Dr. Ortega smiled. “I figured. Even so, this young man has spent time in juvenile detention for underage drinking, vandalism, voyeurism, and I don’t know what else. He’s from a prominent family in Genesis Valley, and I’m concerned he’s done worse, but the mayor has buried any records.”
“The mayor?”
“Yes. This new boyfriend is Tommy Bearing, the mayor’s youngest son. He’s back at school now, and I don’t like that he’s dating my niece, but Joley seems enamored with him.”
While the concern was understandable, Laurel didn’t have insight to offer. “The voyeurism is concerning, but we don’t know the details. Sometimes, especially when something is newsworthy like the mayor’s son getting in trouble, facts get distorted. Why don’t you just ask the young man what he did? If he’s learned his lesson?”
The doctor sighed. “I haven’t had much of a chance to talk to him. I adore my niece. Joley’s top of her class and has a mathematical mind like you wouldn’t believe. She even attended space camp last year, which only accepts the best and brightest.”

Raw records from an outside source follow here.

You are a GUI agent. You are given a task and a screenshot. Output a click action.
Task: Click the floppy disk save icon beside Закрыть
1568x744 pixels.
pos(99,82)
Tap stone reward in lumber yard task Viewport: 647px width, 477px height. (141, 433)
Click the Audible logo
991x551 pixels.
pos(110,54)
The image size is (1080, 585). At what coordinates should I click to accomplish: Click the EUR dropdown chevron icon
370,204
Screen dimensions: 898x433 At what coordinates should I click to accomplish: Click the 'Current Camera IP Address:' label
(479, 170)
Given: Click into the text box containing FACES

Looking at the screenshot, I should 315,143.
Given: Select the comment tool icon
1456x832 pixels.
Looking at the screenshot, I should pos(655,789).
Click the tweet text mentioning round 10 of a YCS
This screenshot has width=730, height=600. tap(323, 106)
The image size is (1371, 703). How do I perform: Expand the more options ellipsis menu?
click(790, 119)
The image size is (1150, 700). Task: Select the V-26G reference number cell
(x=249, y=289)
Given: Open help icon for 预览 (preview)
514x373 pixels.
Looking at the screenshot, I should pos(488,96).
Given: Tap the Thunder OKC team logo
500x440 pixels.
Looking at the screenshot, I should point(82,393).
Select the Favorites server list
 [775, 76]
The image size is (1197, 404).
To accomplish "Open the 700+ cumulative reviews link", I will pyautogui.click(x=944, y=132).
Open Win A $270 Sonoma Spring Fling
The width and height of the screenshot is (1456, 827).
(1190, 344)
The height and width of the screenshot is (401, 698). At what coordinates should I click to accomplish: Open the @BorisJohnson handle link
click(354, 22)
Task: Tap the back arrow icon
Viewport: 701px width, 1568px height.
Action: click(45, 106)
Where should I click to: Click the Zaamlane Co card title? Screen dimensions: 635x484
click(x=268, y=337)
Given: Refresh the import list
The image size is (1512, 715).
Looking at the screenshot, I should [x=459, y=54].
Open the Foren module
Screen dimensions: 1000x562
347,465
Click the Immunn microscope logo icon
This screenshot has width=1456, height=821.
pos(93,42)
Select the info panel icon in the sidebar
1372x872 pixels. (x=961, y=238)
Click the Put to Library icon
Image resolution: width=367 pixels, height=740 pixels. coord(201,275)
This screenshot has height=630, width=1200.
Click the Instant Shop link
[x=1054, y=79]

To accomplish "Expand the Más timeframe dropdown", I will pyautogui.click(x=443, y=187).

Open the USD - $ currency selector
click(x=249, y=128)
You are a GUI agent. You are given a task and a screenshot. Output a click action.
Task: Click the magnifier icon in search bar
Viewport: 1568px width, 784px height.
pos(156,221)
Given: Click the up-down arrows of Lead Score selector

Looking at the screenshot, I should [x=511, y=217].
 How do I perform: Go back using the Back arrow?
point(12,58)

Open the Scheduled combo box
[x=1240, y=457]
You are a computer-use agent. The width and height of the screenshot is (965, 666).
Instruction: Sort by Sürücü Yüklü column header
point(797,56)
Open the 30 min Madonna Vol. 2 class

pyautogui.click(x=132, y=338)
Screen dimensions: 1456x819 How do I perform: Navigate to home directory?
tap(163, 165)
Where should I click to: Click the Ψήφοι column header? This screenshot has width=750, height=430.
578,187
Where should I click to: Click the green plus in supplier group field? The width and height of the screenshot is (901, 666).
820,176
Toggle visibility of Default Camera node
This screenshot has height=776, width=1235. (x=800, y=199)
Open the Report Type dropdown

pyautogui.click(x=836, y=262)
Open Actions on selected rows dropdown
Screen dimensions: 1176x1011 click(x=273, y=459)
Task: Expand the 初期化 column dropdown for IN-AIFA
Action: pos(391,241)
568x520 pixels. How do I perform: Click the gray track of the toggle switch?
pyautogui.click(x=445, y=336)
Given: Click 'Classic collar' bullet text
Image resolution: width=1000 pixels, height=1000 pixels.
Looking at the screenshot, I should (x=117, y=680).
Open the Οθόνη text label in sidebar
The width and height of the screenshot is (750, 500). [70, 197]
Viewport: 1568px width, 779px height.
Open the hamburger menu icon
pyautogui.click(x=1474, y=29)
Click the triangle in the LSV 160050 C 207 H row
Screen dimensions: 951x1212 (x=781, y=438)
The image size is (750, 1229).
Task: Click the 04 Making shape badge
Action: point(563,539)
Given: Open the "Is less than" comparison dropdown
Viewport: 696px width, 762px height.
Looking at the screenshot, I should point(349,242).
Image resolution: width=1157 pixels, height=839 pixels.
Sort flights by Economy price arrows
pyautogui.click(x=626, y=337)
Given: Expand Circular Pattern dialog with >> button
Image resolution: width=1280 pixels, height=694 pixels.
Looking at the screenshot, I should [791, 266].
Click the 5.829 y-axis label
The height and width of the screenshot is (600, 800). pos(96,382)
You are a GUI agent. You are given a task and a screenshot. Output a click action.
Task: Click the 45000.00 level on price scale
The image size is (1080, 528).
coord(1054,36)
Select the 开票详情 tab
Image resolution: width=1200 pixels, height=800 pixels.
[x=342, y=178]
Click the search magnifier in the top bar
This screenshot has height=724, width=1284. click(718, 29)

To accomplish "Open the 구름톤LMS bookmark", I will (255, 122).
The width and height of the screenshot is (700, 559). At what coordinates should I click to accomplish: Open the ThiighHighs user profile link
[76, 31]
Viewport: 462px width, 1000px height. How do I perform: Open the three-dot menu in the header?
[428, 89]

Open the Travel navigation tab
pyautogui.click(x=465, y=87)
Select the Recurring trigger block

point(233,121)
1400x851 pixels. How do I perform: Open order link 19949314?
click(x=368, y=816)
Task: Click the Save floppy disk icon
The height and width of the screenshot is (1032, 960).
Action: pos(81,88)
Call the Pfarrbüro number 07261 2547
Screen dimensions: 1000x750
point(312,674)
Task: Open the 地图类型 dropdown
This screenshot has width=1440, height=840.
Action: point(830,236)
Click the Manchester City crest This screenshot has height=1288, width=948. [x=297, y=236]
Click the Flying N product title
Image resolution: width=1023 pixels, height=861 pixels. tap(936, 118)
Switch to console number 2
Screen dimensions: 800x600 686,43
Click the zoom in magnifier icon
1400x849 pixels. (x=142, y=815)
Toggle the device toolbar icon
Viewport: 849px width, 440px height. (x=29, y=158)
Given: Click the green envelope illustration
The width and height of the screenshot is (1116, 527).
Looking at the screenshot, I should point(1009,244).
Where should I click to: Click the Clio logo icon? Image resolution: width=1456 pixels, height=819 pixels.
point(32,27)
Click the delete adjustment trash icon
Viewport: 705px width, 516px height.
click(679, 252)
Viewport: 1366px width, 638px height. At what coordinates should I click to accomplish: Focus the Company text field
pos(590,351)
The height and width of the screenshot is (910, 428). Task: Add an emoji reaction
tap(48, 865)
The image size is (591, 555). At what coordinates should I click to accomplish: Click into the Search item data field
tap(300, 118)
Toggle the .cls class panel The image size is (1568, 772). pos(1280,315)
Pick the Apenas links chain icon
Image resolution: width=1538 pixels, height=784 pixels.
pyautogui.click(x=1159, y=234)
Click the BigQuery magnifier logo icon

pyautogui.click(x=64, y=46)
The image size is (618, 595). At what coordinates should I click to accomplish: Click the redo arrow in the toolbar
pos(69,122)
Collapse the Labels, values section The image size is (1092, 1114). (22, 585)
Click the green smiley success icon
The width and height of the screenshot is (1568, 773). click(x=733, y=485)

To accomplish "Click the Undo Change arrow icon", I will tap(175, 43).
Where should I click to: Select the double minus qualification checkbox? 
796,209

“That’s true,” Laurel said.
“And this Tommy has that smug look rich kids get. You know? The one where they’re polite to your face while they have drugs in their pockets. Or plans that include breaking the law.”
Laurel couldn’t answer that. She didn’t know what that expression looked like.
He threw up his hands. “She has missed curfew twice, and I think she had been drinking the other night when she came home. She’s even doodling his name on her physics notebook.”
“Doodling is a sign of teenage interest,” Laurel said lamely. She’d been so much younger than everyone in college that she’d never doodled anybody’s name.
He sighed. “Why do smart girls like bad boys?”